Wednesday, March 18, 2020

Scientists are using MRI scans to reveal the physical makeup of our thoughts and feelings

From CBS News.com (Nov. 24):

Advances in neuroscience have shown that, on a physical level, our thoughts are actually a vast network of neurons firing all across our brains. So if that brain activity could be identified and analyzed, could our thoughts be decoded? Could our minds be read? Well, a team of scientists at Carnegie Mellon University in Pittsburgh has spent more than a decade trying to do just that. We [60 Minutes TV show] started our reporting on their work 10 years ago, and what they've discovered since, has drawn us back.

In Carnegie Mellon's scanner room, two floors underground, a steady stream of research subjects come to have their brains and thoughts "read" in this MRI machine. It's a type of scanning called functional MRI, FMRI.

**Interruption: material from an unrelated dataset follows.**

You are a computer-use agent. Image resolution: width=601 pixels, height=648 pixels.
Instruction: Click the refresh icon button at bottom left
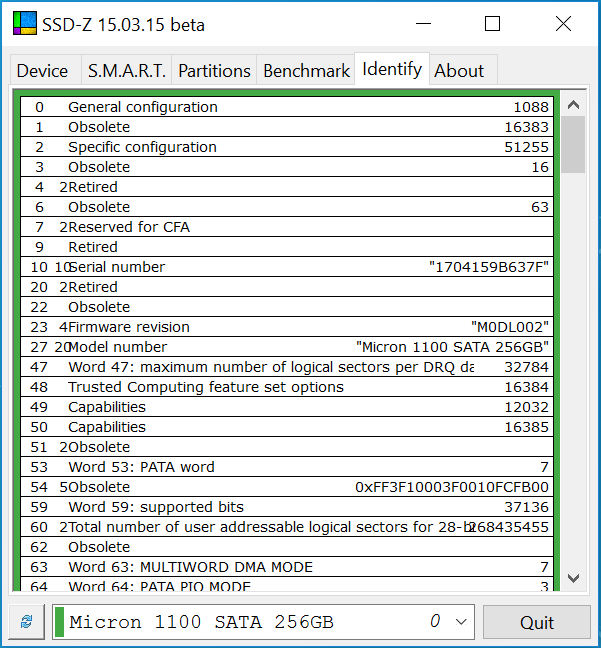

That looks at what's happening inside the brain as a person thinks.

Marcel Just: It's like being an astronomer when the first telescope is discovered, or being a biologist when the first microscope is-- is developed.

Neuroscientist Marcel Just says this technology has made it possible for the first time to see the physical makeup of our thoughts. 

…………..

One of Dr. Just's main questions was whether he could find patterns for abstract ideas, so he did a study asking people to think about forgiveness, gossip, spirituality. Could they be identifiable in the brain the way the screwdriver was?

Remarkably, the answer was yes. This was the activation pattern when people thought about spirituality. And this was gossip.

………………

One difference between the two was in areas of the brain scientists had already shown become active when we think about other people. Circled in blue. Those areas lit up bright red when subjects thought about gossip; not so much for spirituality.

In another study, Dr. Just tested whether patterns are the same when people think in different languages. They are. And he's asked acting students to conjure up emotions in the scanner to see if feelings have distinctive activation patterns too. [read more]

Kind of unnerving. A totalitarian system like China, N. Korea, and Iran would love this technology. They could figure out which citizen was a dissident or not.